Revista Cine
A una película sin auténticas pretensiones políticas (The Dark Knight Rises; algo que incluso ha admitido el propio director) se le han buscado lecturas políticas de diversa índole, mientras que a la película con más pretensiones políticas de la temporada (El dictador) pocos le han hecho caso, ignorando esas lecturas, tal vez porque su envoltorio de comedia ha llevado al público a no tomarla en serio. Ocurrió algo parecido con Machete: su factura de largometraje de serie B con toques de gore y un reparto insólito que mezclaba lo más alto con lo más bajo hizo creer al público que se trataba de una chorrada, de un divertimento de su director, cuando en realidad era una de las películas con más contenido político que hemos visto en los últimos tiempos.
Viendo el tráiler de El dictador uno podría pensar, erróneamente, que Sacha Baron Cohen y su director Larry Charles sólo arrean palos a las dictaduras de Oriente Medio. Y no es así: su crítica abarca los Estados Unidos y China, entre otros países, e incluso a las celebridades de Hollywood (resulta sano ver cómo algunos actores y actrices se han prestado a colaborar en la broma). Y no ahorra palos para lo políticamente correcto. En este sentido, véase la ácida sátira en torno a la tienda de alimentos del personaje de Anna Faris: en su local hay lavabos para lesbianas, los trabajadores que contrata pertenecen a las minorías estigmatizadas (mutilados, inmigrantes con problemas, etc), y ella misma es incapaz de discernir al dictador que hay dentro de ese tipo al que acoge en su establecimiento porque tiene el cerebro lavado con lo correcto. En una secuencia de la película el General Aladeen, camuflado como un ciudadano normal (guiño a El príncipe y el mendigo), decide tomar las riendas de la tienda de productos macrobióticos e imponer la disciplina (que no la dictadura) entre sus empleados, que se habían acostumbrado a robar, a trabajar poco y a no ordenar los productos. Por el contrario, el personaje de Faris acaba imponiendo algo de sentido común (que no democracia) al general. El resultado es una película que destruye la comedia romántica de amor al presentarnos a una pareja imposible: la dictadura y la democracia, encarnadas ambas por Baron y Faris.
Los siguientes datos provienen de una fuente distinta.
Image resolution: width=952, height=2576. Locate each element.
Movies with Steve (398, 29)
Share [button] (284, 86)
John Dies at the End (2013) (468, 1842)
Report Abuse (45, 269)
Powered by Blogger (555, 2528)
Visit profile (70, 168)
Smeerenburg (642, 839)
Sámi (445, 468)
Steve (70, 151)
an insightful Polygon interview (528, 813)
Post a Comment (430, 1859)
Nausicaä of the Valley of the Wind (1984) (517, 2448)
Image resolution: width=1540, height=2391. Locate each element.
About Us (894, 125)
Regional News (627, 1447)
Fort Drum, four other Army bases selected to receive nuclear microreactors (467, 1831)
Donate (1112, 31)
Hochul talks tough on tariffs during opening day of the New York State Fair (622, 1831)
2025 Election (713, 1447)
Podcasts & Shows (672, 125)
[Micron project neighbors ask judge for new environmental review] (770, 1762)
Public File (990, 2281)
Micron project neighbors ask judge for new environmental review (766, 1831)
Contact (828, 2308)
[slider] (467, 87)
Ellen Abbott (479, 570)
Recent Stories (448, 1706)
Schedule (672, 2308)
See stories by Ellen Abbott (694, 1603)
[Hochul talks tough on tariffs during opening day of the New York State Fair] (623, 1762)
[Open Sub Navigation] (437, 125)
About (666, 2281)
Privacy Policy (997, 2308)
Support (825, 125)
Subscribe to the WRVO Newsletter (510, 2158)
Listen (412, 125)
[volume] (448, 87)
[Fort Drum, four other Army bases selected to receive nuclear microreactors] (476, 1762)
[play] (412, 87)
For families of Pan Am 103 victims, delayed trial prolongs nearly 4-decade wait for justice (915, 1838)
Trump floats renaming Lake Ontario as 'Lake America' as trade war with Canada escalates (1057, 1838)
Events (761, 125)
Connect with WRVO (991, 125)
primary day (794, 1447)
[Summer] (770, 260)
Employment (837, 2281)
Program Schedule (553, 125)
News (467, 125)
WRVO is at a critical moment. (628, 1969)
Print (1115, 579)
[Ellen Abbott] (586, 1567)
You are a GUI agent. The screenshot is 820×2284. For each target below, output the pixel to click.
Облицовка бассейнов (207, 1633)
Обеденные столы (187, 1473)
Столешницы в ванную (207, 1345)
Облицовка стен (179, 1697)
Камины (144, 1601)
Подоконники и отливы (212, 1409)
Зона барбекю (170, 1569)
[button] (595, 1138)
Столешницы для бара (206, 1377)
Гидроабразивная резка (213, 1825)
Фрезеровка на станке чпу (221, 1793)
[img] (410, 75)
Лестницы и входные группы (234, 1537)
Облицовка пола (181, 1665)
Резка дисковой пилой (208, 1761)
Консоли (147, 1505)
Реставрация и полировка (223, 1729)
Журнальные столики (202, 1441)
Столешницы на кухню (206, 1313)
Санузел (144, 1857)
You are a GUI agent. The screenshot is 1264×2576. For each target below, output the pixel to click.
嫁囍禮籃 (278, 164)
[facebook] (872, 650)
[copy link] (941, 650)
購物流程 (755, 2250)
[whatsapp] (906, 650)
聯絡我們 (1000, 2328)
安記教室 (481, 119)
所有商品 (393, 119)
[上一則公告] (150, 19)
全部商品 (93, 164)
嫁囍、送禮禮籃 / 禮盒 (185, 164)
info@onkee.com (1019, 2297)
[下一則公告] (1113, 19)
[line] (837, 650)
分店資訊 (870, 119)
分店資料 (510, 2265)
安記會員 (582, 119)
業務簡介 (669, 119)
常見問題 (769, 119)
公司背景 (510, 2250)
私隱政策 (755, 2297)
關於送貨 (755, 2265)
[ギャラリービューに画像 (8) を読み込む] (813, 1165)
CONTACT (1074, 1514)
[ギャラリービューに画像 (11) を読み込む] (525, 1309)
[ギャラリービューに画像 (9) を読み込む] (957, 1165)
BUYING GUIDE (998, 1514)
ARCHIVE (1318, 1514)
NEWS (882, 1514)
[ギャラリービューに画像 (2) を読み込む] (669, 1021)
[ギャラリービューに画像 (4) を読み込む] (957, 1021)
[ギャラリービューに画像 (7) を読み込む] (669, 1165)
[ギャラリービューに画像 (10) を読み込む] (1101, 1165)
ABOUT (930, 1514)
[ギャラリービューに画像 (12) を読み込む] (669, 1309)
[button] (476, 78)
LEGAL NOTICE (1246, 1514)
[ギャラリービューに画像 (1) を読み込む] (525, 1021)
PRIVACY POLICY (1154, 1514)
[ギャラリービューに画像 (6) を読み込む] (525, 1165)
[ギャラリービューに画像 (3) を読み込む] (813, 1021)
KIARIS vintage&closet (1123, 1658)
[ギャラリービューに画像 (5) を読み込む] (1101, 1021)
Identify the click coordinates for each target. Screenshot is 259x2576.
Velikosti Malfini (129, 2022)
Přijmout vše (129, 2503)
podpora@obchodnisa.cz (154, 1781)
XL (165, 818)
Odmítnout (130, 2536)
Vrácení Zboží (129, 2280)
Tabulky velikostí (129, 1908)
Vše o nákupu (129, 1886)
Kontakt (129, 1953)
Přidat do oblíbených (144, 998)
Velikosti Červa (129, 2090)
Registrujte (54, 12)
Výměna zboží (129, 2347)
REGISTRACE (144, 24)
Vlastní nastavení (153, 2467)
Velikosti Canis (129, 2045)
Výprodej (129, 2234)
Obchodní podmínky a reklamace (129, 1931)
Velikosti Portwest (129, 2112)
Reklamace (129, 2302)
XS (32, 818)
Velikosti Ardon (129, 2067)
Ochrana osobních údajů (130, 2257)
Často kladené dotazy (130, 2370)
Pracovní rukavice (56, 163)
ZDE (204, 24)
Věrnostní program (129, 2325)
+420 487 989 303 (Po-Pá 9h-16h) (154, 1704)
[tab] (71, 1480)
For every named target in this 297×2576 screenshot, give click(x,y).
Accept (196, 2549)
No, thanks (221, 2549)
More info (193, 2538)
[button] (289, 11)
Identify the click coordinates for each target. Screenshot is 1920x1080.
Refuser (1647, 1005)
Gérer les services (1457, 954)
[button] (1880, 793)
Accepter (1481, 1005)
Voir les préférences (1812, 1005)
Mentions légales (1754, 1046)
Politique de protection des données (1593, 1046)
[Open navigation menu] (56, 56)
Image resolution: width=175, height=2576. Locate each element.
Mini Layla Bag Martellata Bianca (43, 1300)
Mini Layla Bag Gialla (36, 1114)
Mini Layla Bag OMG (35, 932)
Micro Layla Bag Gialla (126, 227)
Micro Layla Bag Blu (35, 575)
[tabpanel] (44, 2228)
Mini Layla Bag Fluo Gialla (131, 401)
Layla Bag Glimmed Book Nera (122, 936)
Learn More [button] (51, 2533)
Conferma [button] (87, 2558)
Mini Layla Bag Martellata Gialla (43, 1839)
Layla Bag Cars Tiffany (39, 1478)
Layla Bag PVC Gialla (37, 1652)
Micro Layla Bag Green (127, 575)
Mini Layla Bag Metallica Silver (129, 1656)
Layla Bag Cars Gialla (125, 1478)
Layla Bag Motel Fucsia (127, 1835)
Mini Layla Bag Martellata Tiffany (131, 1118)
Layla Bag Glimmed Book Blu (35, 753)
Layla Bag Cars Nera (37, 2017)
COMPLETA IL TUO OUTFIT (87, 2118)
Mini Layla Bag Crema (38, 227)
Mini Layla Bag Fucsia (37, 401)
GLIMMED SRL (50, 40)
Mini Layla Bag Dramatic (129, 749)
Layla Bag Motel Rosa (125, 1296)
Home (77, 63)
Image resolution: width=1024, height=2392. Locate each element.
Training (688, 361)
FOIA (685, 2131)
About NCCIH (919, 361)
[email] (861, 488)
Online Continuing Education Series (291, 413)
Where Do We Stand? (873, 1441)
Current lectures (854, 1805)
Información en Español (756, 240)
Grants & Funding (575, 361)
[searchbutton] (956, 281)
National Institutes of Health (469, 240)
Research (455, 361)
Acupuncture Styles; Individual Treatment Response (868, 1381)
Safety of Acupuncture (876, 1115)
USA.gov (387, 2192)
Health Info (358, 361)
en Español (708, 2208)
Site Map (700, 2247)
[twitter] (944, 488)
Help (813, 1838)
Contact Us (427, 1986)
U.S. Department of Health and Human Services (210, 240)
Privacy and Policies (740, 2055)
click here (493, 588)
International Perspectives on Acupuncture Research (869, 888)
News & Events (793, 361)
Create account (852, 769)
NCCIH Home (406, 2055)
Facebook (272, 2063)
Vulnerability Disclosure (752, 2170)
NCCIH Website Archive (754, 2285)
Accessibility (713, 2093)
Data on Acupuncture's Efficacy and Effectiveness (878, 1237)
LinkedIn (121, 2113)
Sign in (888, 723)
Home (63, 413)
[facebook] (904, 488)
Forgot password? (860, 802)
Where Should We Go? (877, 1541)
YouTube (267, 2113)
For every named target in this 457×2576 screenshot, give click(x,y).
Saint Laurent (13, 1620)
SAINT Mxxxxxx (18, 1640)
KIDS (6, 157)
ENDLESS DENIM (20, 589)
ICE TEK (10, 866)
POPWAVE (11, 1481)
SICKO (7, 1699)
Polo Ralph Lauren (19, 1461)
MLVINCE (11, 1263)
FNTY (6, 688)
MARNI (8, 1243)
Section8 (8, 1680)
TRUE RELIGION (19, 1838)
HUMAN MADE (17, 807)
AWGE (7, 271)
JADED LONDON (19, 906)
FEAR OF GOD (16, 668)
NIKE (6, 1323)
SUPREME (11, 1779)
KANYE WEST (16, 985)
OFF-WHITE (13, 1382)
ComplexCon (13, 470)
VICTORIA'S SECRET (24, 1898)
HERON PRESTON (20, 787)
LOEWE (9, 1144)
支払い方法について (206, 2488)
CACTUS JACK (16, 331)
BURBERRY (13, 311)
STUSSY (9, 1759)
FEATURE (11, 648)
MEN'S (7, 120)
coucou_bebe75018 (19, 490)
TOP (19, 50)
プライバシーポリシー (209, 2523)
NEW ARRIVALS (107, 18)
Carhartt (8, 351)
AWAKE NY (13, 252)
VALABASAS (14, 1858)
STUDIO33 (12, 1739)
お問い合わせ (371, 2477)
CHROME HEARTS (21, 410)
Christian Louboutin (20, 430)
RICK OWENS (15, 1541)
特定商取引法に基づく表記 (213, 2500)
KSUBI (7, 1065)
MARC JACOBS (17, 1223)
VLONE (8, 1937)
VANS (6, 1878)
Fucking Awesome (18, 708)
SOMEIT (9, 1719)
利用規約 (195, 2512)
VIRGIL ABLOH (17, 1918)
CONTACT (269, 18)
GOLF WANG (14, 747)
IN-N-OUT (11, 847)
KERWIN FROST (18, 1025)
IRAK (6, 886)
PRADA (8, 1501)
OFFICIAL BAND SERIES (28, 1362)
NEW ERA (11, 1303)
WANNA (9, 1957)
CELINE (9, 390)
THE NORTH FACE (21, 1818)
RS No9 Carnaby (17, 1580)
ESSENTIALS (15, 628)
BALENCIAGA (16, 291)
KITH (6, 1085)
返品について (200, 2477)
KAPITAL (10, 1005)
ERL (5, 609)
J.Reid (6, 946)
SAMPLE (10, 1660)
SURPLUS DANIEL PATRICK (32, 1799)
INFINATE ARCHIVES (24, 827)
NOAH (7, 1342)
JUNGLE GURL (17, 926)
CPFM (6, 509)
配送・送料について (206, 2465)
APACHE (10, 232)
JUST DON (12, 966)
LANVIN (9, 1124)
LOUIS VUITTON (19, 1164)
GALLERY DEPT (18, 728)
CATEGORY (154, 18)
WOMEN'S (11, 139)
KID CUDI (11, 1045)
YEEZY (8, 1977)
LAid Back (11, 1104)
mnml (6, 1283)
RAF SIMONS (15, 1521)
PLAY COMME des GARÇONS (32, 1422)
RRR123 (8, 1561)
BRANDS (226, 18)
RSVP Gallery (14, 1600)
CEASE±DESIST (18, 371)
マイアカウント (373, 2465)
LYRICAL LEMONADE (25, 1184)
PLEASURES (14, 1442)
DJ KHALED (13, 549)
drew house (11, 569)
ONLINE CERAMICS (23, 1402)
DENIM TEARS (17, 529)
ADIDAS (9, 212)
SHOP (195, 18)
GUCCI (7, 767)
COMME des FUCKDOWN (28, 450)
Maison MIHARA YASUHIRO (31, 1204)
El dictador, aunque es una comedia bastante bruta y divertida y constituye una afilada crítica política, se diferencia de las anteriores películas de Baron Cohen y Larry Charles en dos aspectos: ya no hay falso documental, sino ficción pura; y los dardos, puesto que muchos de ellos atañen a las dictaduras y a otros sistemas de gobierno, ya no hacen tanta pupa como en las anteriores entregas. Si en Borat y Bruno a veces se nos congelaba la sonrisa en la boca, ahora sólo podemos tener complicidad con sus autores cuando le están dando un repaso a los autoritarismos. Tampoco es la obra maestra que algunos críticos han querido ver: el director se limita a colocar la cámara aquí y allá y a cumplir sin alardes (y, aunque no lo crean, en la comedia también hay que ser muy hábil con la cámara: véase ese largo plano secuencia de Peter Sellers en el cuarto de baño de El guateque, algo que sólo hacen los grandes como Blake Edwards). Por cierto: impecable ese discurso final que, como muchas ya han señalado, conecta la película con El gran dictador de Chaplin.